Four artists selected for Holocaust Centre North memorial residency

Memories from the last of the first-generation survivors to be memorialised in new artworks


© Photo Per Kristiansen Stockholm, Sweden

The Holocaust North centre, which explores Holocaust remembrance through artistic practice, has commissioned four new artists as part of its Memorial Gestures residency.

In its second year, the residency asks artists to create new work inspired by the centre’s collection of 120 local stories and materials from Shoah survivors who went to live in the north of England.

Over the next nine months, Maud Haya-Baviera, Irina Razumovskaya, Ariane Schick and Matt Smith, will immerse themselves in the centre’s collections. The centre is based at the University of Huddersfield.

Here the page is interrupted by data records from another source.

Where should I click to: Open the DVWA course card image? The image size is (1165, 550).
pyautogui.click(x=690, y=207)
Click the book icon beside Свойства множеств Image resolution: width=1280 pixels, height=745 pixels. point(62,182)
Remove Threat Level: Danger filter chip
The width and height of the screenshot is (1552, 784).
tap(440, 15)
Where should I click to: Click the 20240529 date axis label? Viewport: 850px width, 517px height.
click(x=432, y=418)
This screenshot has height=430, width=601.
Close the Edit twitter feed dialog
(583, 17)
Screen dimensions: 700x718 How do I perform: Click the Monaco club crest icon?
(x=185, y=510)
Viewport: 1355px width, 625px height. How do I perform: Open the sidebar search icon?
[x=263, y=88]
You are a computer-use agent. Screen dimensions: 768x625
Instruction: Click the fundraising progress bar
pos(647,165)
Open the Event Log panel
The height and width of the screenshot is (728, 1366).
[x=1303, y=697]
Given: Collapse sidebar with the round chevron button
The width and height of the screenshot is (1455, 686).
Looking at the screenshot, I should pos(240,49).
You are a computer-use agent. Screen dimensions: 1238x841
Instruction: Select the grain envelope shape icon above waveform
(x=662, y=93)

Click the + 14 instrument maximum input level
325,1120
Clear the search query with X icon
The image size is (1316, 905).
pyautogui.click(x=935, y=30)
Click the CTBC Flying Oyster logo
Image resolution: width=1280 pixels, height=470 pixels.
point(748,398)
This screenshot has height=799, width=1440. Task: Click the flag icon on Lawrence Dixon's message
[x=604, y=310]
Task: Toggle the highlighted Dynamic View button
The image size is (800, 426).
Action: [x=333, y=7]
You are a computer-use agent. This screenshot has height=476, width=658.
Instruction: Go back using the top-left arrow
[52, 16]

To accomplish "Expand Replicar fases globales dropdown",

The selected artists work in a variety of mediums, including ceramics, video, installations, writing and sound. They will respond to artefacts and accounts  and cover themes of discrimination, displacement, trauma, migration, loss, memory and hope.

Holocaust Centre North Director Alessandro Bucci said these “aspects of history cannot be consigned to archives.”

Bucci believes that “artistic responses to our growing collection can illuminate the history and memory of the Holocaust for future generations, highlight its contemporary relevance, and offer representation what has been lost, stolen, destroyed or doesn’t take material form”.

Bucci said this innovative approach “transcends the mere recounting of history; it is an active reimagining of remembrance for the contemporary era.”

Curator Paula Kolar said: “Working with memories from the last of the first-generation survivors and turning traumatic histories into artworks with contemporary relevance in engaging, thought-provoking and ethical ways is an incredibly challenging and daunting task.”

One of the artists, Irina Razumovskaya  is a London-based Russian-lsraeli artist and sculptor. She said: "As a Jewish artist that has grown up in a world where the Holocaust was becoming like an increasingly distant memory, the more I learn about it more immediate the context becomes. I am grateful to be selected for this residency, which gives me the opportunity to both explore my own personal heritage, and engage with the worrying parallels that the UK and Europe are facing a century after the Holocaust"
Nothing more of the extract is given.